Asset Scraping
By default, Assets in Talk have their metadata scraped when they are loaded. This provides the easiest way for newsrooms to integrate their CMS’s into Talk in a simple way. We use the following meta tags on the target pages that allow us to extract some properties.
Asset scraping is performed by the scraper
job which is enabled by default when you launch Talk. If your production site is behind a paywall or otherwise prevents scraping, you might need to confiugre a TALK_SCRAPER_PROXY_URL or custom TALK_SCRAPER_HEADERS.

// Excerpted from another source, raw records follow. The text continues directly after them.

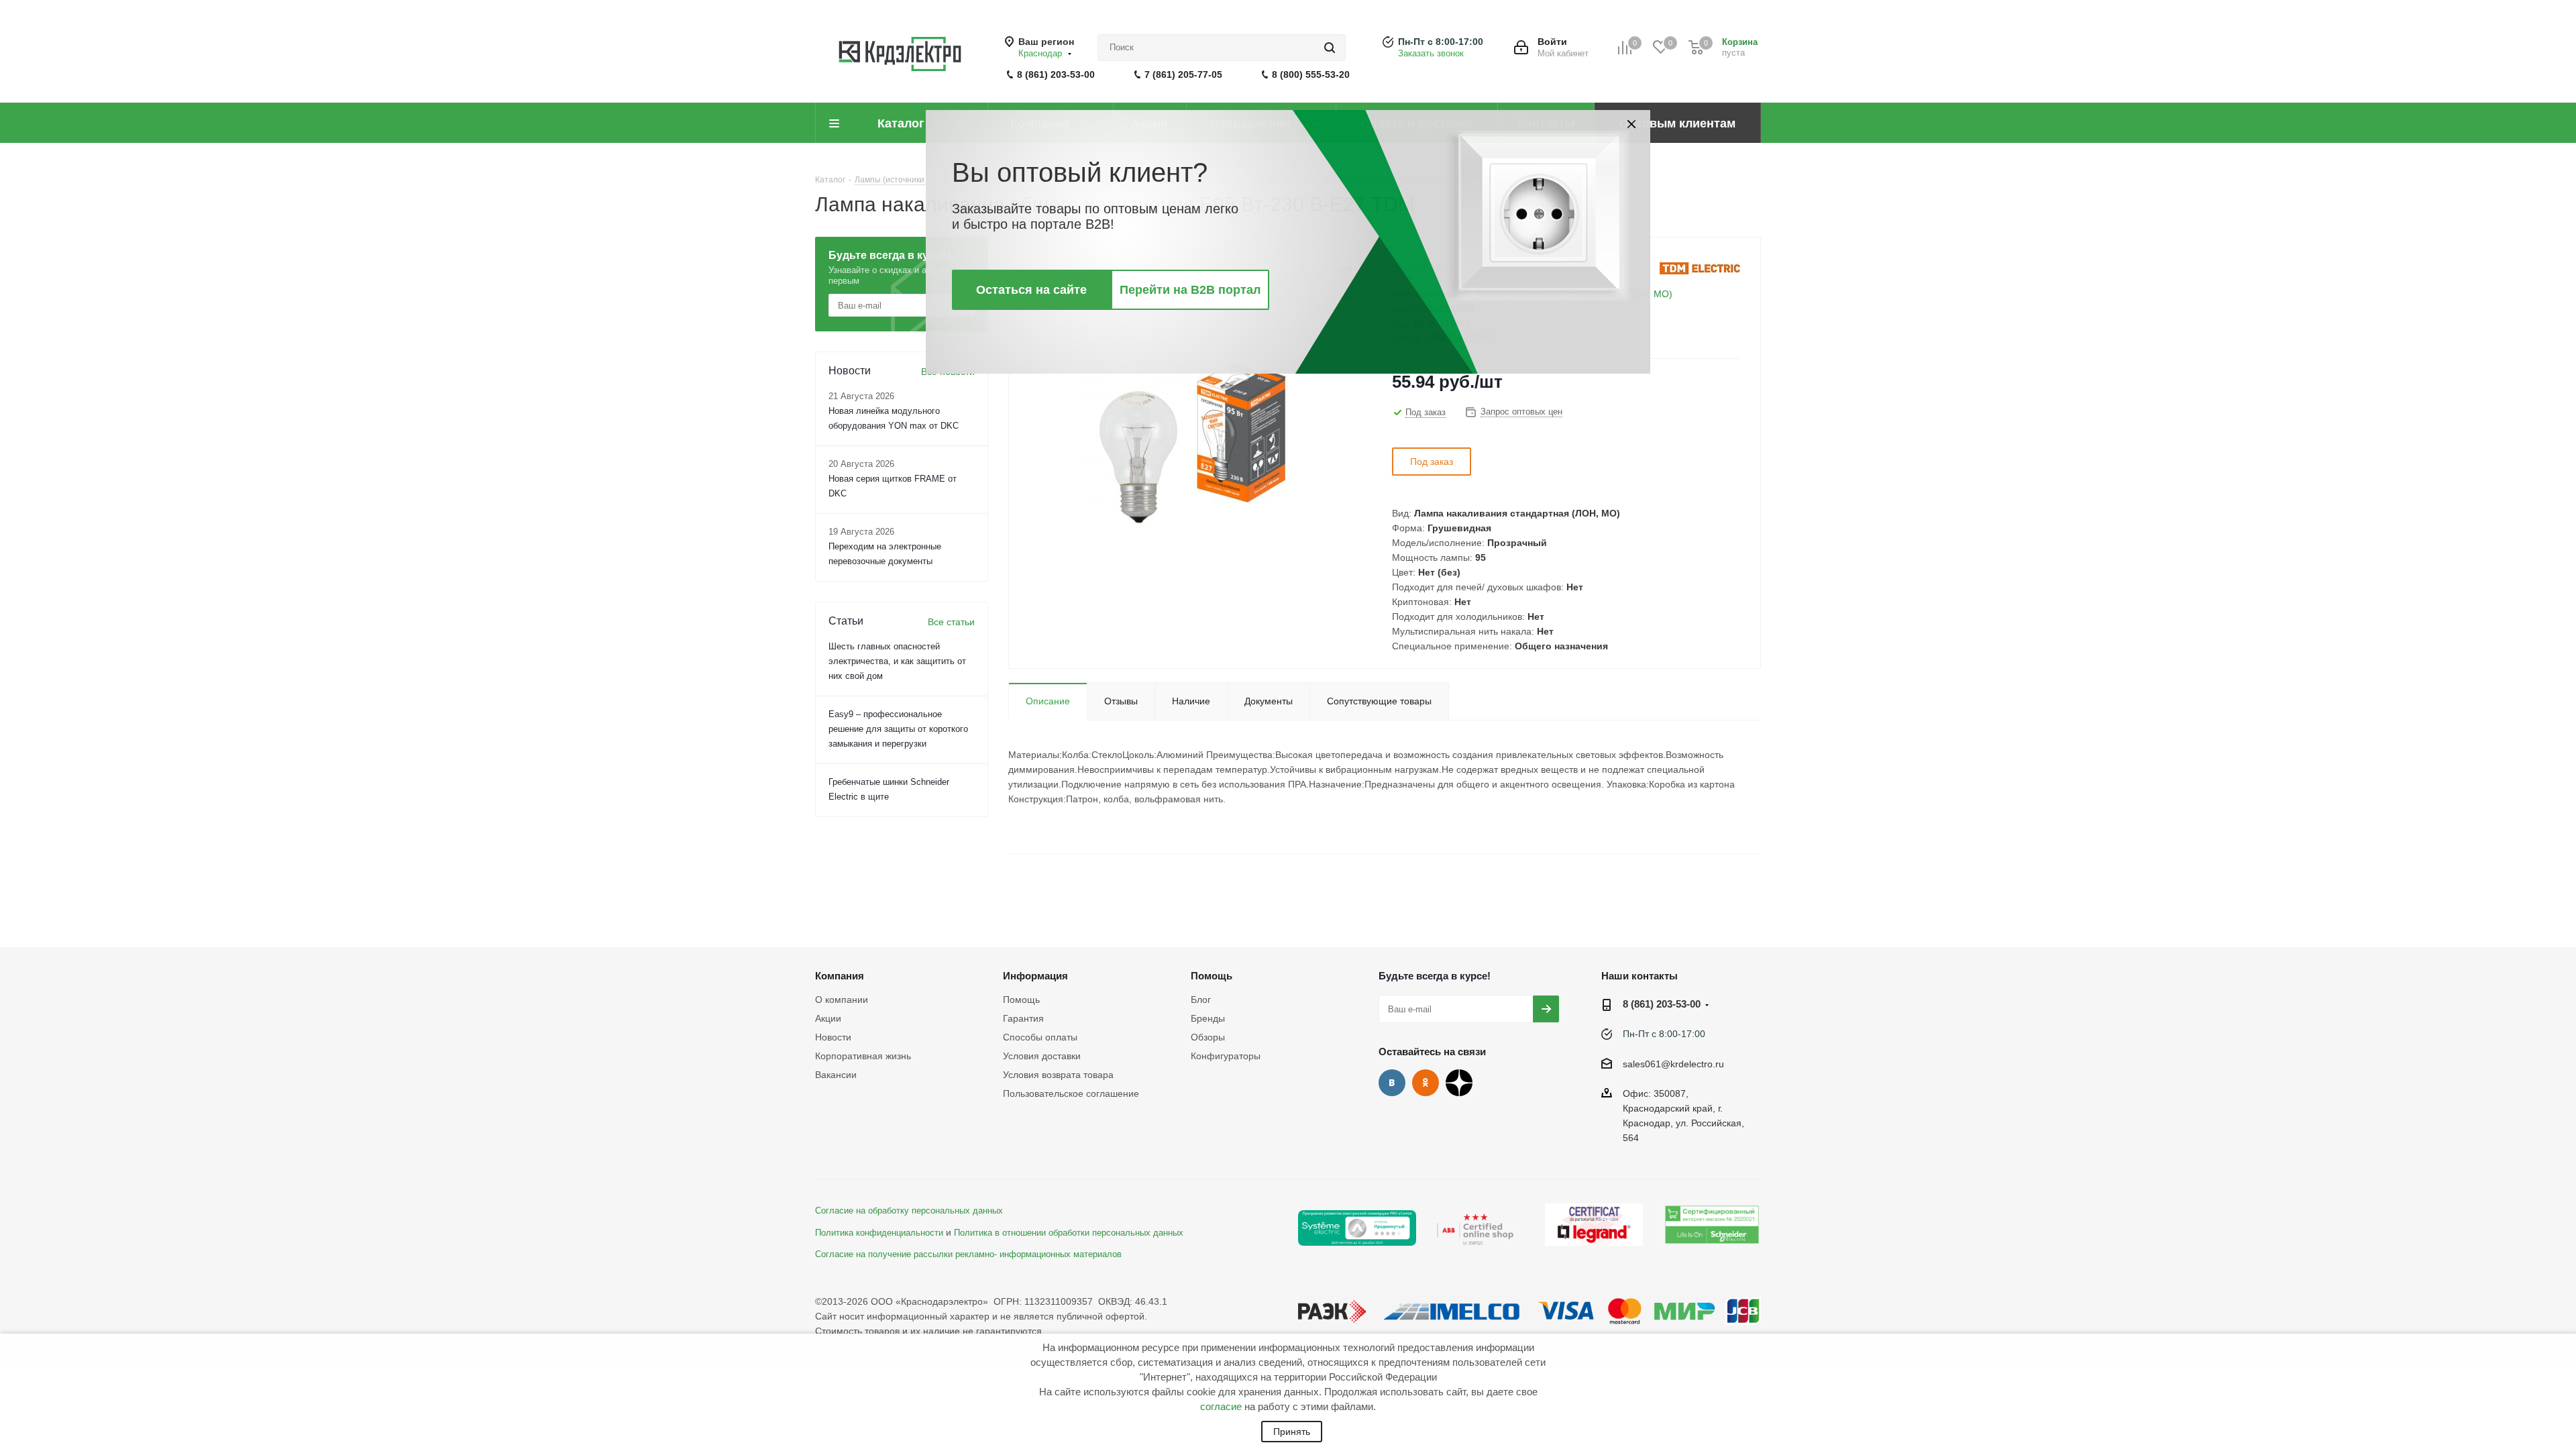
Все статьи (951, 621)
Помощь (1021, 999)
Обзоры (1208, 1037)
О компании (841, 999)
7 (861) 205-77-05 (1183, 74)
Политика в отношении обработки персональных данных (1068, 1233)
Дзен (1459, 1082)
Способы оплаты (1040, 1037)
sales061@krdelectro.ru (1673, 1064)
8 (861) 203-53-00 (1056, 74)
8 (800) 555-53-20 (1311, 74)
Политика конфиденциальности (879, 1233)
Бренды (1208, 1018)
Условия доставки (1042, 1056)
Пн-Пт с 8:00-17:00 (1440, 41)
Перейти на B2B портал (1190, 290)
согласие (1221, 1406)
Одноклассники (1425, 1082)
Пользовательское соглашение (1071, 1093)
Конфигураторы (1225, 1056)
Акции (828, 1018)
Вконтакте (1392, 1082)
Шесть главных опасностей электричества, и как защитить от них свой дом (897, 661)
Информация (1035, 975)
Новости (833, 1037)
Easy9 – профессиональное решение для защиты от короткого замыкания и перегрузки (898, 729)
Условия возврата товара (1058, 1074)
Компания (839, 975)
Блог (1201, 999)
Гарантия (1023, 1018)
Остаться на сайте (1031, 290)
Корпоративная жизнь (863, 1056)
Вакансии (836, 1074)
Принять (1291, 1431)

Asset Property | Selector |
---|---|
title |
See metascraper-title |
description |
See metascraper-description |
image |
See metascraper-image |
author |
See metascraper-author |
publication_date |
See metascraper-date |
modified_date |
meta[property="article:modified"] |
section |
meta[property="article:section"] |
You can use the ./bin/cli assets debug <url>
command to print the scraped metadata
from that URL. For example:
$ ./bin/cli assets debug https://www.washingtonpost.com/technology/2018/10/30/apple-event-october-ipad-pro-macbook-air/
┌──────────────────┬──────────────────────────────────────────────────────────────────────────────────────────────────────────────────────────────────────────────────────────────────────────────────┐
│ Property │ Value │
├──────────────────┼──────────────────────────────────────────────────────────────────────────────────────────────────────────────────────────────────────────────────────────────────────────────────┤
│ title │ Apple redesigns the iPad Pro, breathes new life in the MacBook Air │
├──────────────────┼──────────────────────────────────────────────────────────────────────────────────────────────────────────────────────────────────────────────────────────────────────────────────┤
│ description │ Apple is unveiling new iPads and MacBooks at an event in New York starting at 10 a.m. Fowler is there and will report in with the news and hands-on analysis throughout the day. │
├──────────────────┼──────────────────────────────────────────────────────────────────────────────────────────────────────────────────────────────────────────────────────────────────────────────────┤
│ image │ https://www.washingtonpost.com/resizer/JAwNQE2alL2JjiWrbXeJ46wZHqA=/1484x0/arc-anglerfish-washpost-prod-washpost.s3.amazonaws.com/public/G5TWBFW4LAI6RC5MX7QB7TODUY.jpg │
├──────────────────┼──────────────────────────────────────────────────────────────────────────────────────────────────────────────────────────────────────────────────────────────────────────────────┤
│ author │ Geoffrey A. Fowler │
├──────────────────┼──────────────────────────────────────────────────────────────────────────────────────────────────────────────────────────────────────────────────────────────────────────────────┤
│ publication_date │ 2018-10-30T10:40:00.000Z │
├──────────────────┼──────────────────────────────────────────────────────────────────────────────────────────────────────────────────────────────────────────────────────────────────────────────────┤
│ modified_date │ │
├──────────────────┼──────────────────────────────────────────────────────────────────────────────────────────────────────────────────────────────────────────────────────────────────────────────────┤
│ section │ │
└──────────────────┴──────────────────────────────────────────────────────────────────────────────────────────────────────────────────────────────────────────────────────────────────────────────────┘
You can use the ./bin/cli assets refresh [age]
to trigger scraping or rescrape assets where the scraper job was unsuccessful.